During the 2009 debate over the Obama health insurance reform, when some Republicans toyed with compromise and co-sponsorship, Senate Minority Leader Mitch McConnell made clear that a unified opposition was a ruthless but imperative political tactic. He later said, “It was absolutely critical that everybody be together because if the proponents of the bill were able to say it was bipartisan, it tended to convey to the public that this is OK, they must have figured it out.” McConnell’s hardball strategy worked. The idea that Obama and the Democrats steamrolled Congress and enacted a hyper-partisan, if not outright socialist, law proved decisively successful in stimulating conservative anger and Republican solidarity.

Democrats took Kristol to heart as well. If Republicans were so afraid of an expansion of the welfare state under Democratic Party auspices, seeing it as a game-changing ideological repudiation of Reaganism, why then, the Democrats would proceed full steam ahead. They were reasonably certain that once something approaching universal health insurance was in place, its roots would sink as deeply into the body politic as Social Security and Medicare. The settled existence of these programs naturalized both the taxes needed to pay for them and the benefits more than 100 million citizens enjoyed and expected. Political scientists have long made this point: an innovative new public policy, no matter how initially divisive, creates its own mass constituency and therefore a “feedback loop” that in turn sustains the policy and the loyalty of the electorate that benefits from it. “New policies create a new politics” is the way some social scientists have put it.

Thus when Obama and the Democrats got their chance to pass a healthcare program in 2009 and 2010, they were convinced that whatever the sausage-making character of its origins, once in place, the new law would create its own powerful constituency. This would be true both among the population at large as well as the interest groups that had bargained with the administration during the months when the ACA was being negotiated through Congress.

At first, prospects looked good. Obama had a much bigger electoral mandate than Clinton and the Democrats fifteen years before, and his congressional majorities were much larger and more ideologically united. Conservative “blue dog” Democrats knew that legislative failure on the healthcare front spelled their certain electoral defeat, as it had for Democratic moderates from Southern districts in 1994. And party unanimity, especially in the Senate, was essential if the Democrats were to retain a filibuster-proof sixty-vote majority, even if only for a brief few months in the fall of 2009.
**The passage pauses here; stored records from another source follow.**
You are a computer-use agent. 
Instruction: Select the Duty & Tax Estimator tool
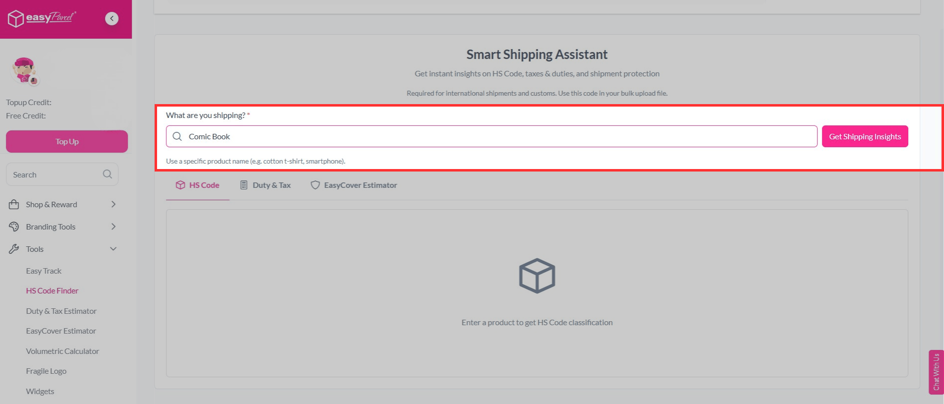(61, 311)
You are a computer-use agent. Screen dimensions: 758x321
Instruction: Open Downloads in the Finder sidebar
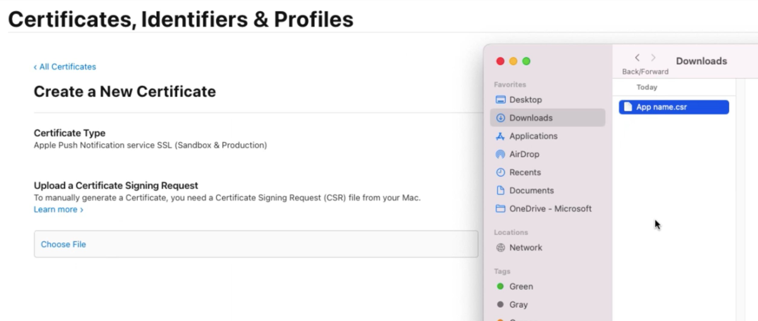(531, 118)
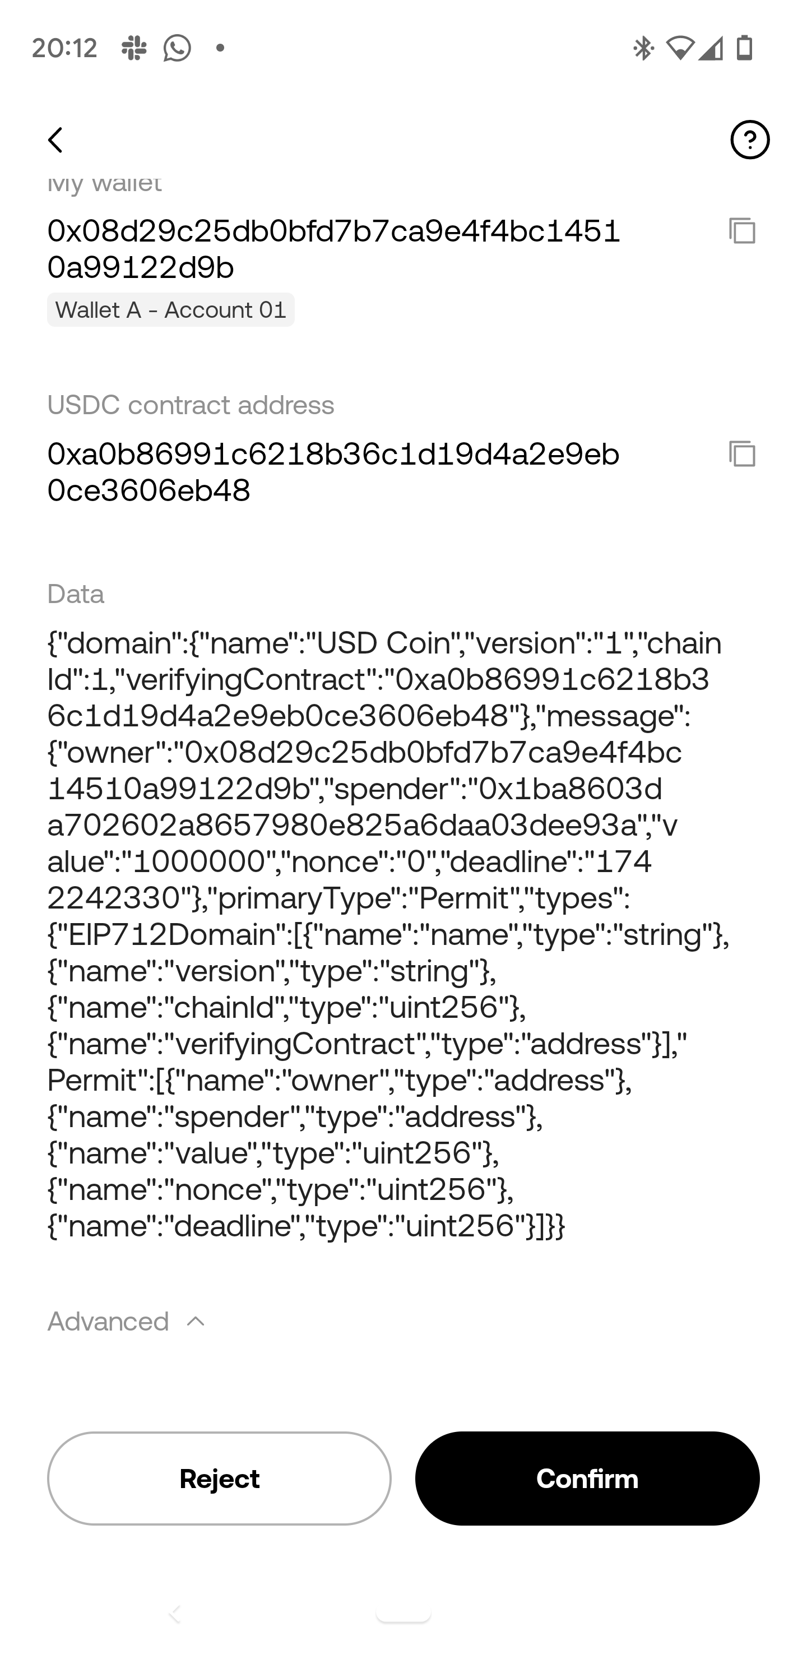Click the chevron next to Advanced

(196, 1322)
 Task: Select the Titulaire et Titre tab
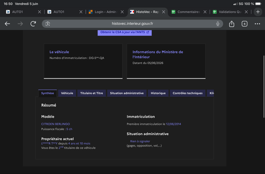(x=92, y=93)
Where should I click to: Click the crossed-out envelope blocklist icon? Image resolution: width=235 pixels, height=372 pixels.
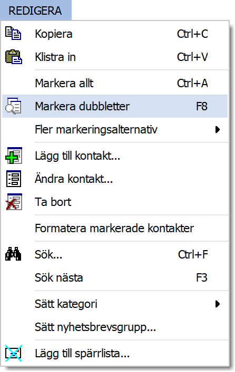(x=14, y=353)
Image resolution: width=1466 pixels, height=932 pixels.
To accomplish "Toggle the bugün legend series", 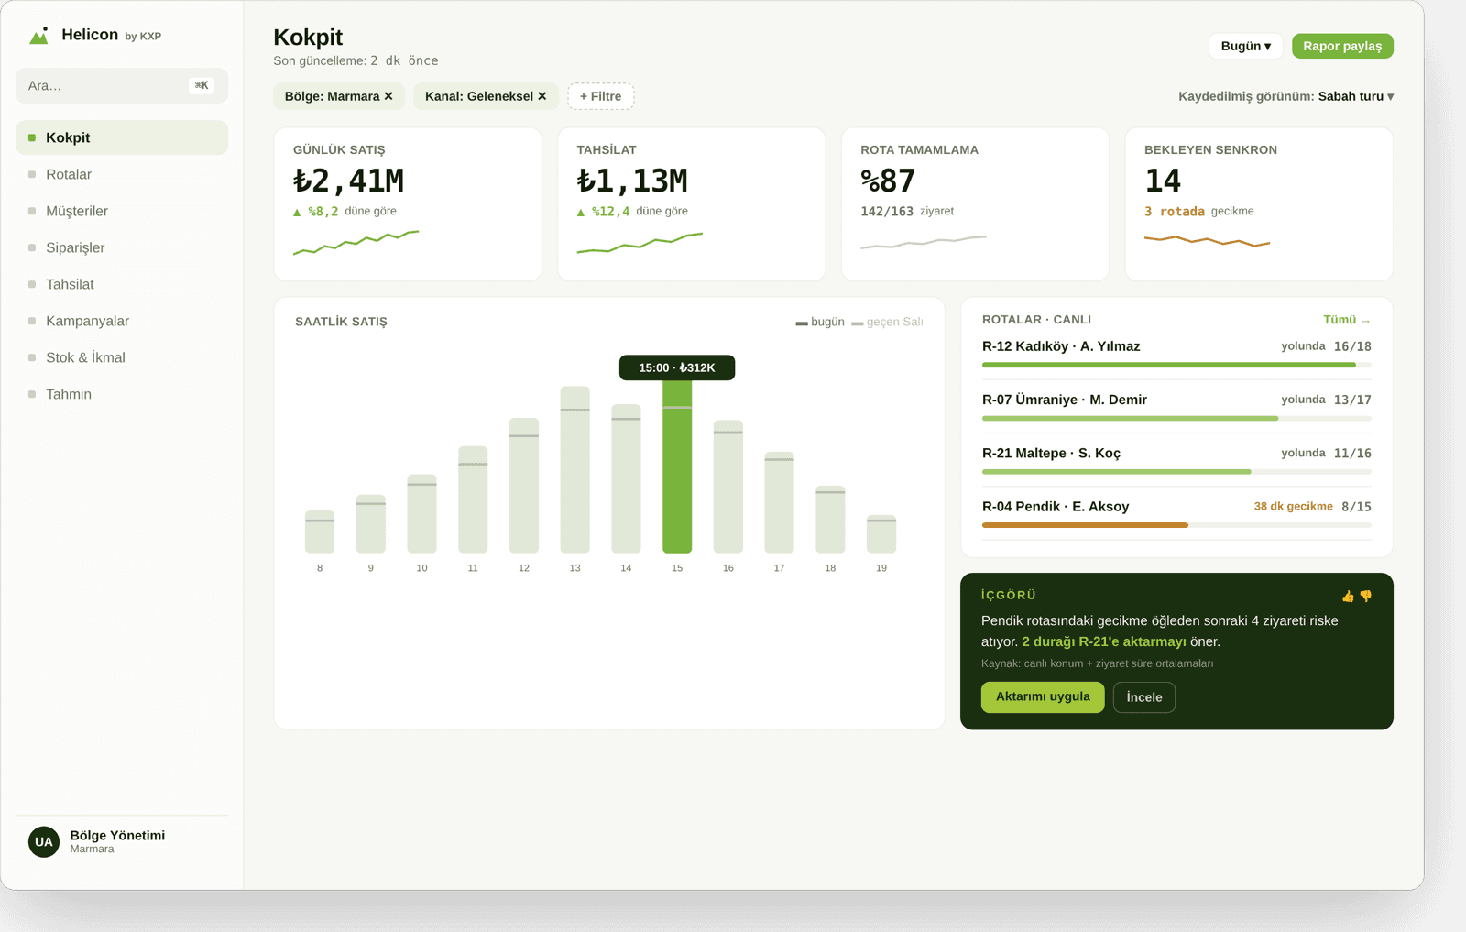I will (x=820, y=322).
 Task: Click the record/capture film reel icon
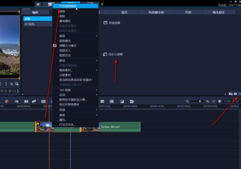[6, 101]
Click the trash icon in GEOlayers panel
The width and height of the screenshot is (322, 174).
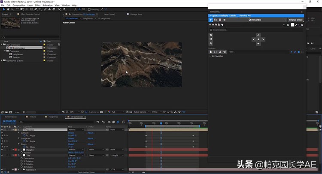pos(220,20)
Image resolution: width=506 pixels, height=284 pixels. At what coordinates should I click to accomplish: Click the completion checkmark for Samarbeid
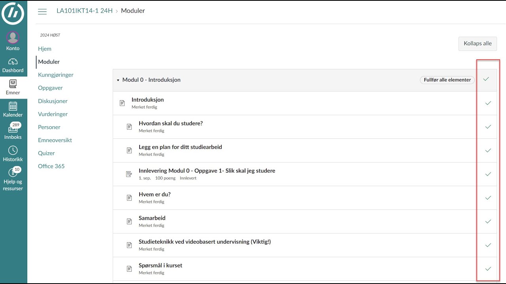488,221
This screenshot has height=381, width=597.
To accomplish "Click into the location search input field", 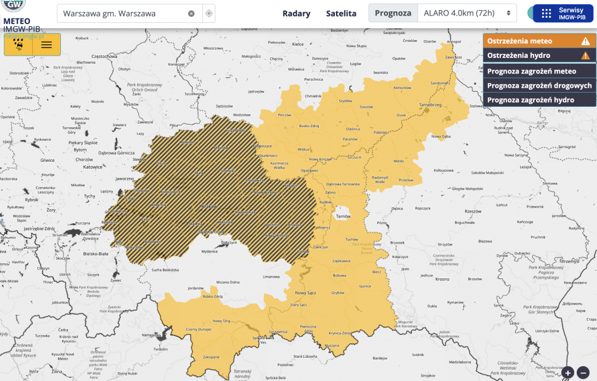I will 122,13.

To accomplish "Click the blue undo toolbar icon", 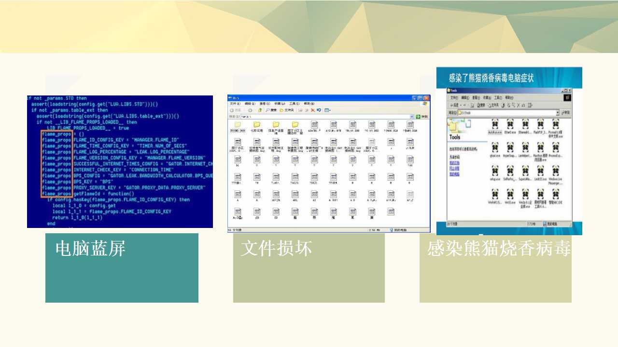I will (319, 110).
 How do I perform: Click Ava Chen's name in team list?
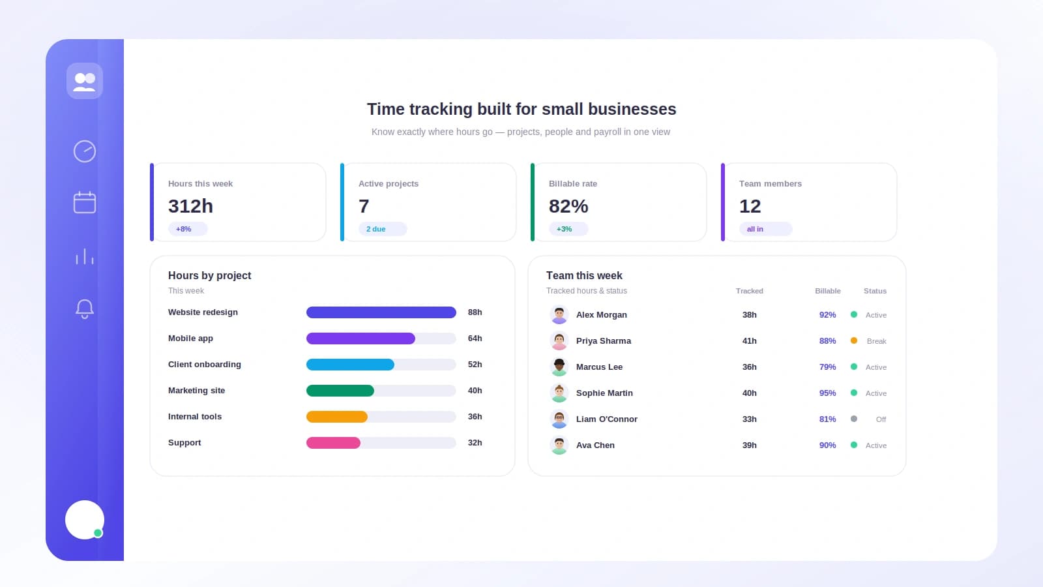pyautogui.click(x=595, y=445)
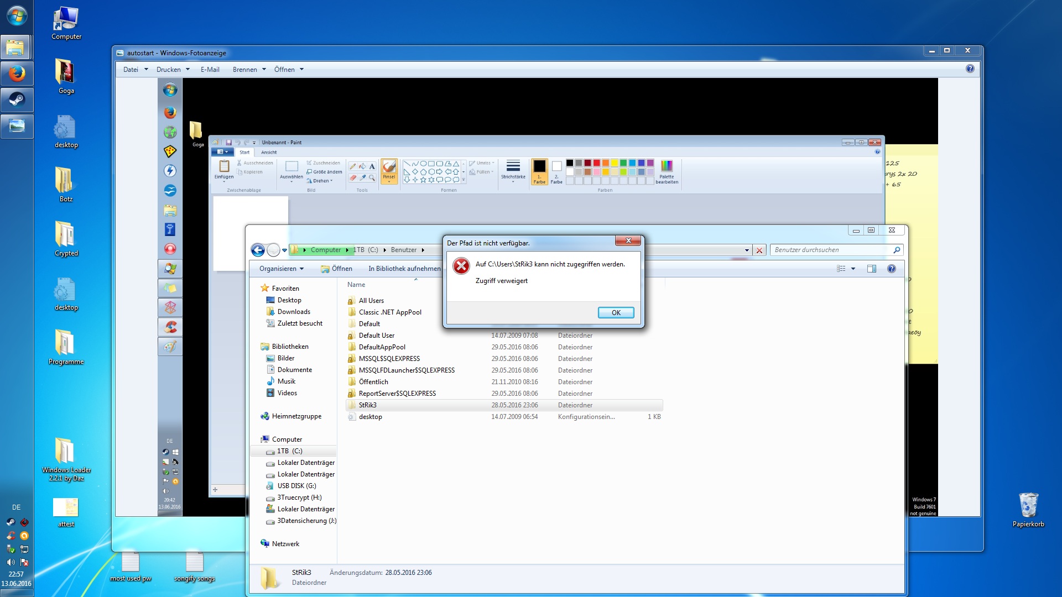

Despite the Great Recession, Obama put health insurance reform at the top of his agenda, right after passage of an emergency economic stimulus, but before the Democrats began a push for much needed regulation and reform of the banking industry. The stimulus passed quickly, in February 2009, which left the field clear for healthcare. In contrast, Bill Clinton had allowed a divisive debate over the North American Free Trade Agreement to precede a big push for health insurance reform, thereby sapping the energy and unity congressional Democrats would need to pass healthcare legislation.

And Obama let Congress do it. The key congressional committee was Senate Finance, where Obama and Chairman Max Baucus hoped to get some Republicans on board, in particular, Iowa’s Charles Grassley who was on record favoring the individual mandate as a healthcare analogue to compulsory auto insurance. This extended the negotiations for several additional months and ended in partisan failure, but the orientation toward Congress and the Republican demonstration of intransigence probably served to keep conservative and maverick Democrats like Joe Lieberman and Jim Webb on board, even if the price was elimination of a government funded “public option” among the health insurance plans from which the uninsured might choose.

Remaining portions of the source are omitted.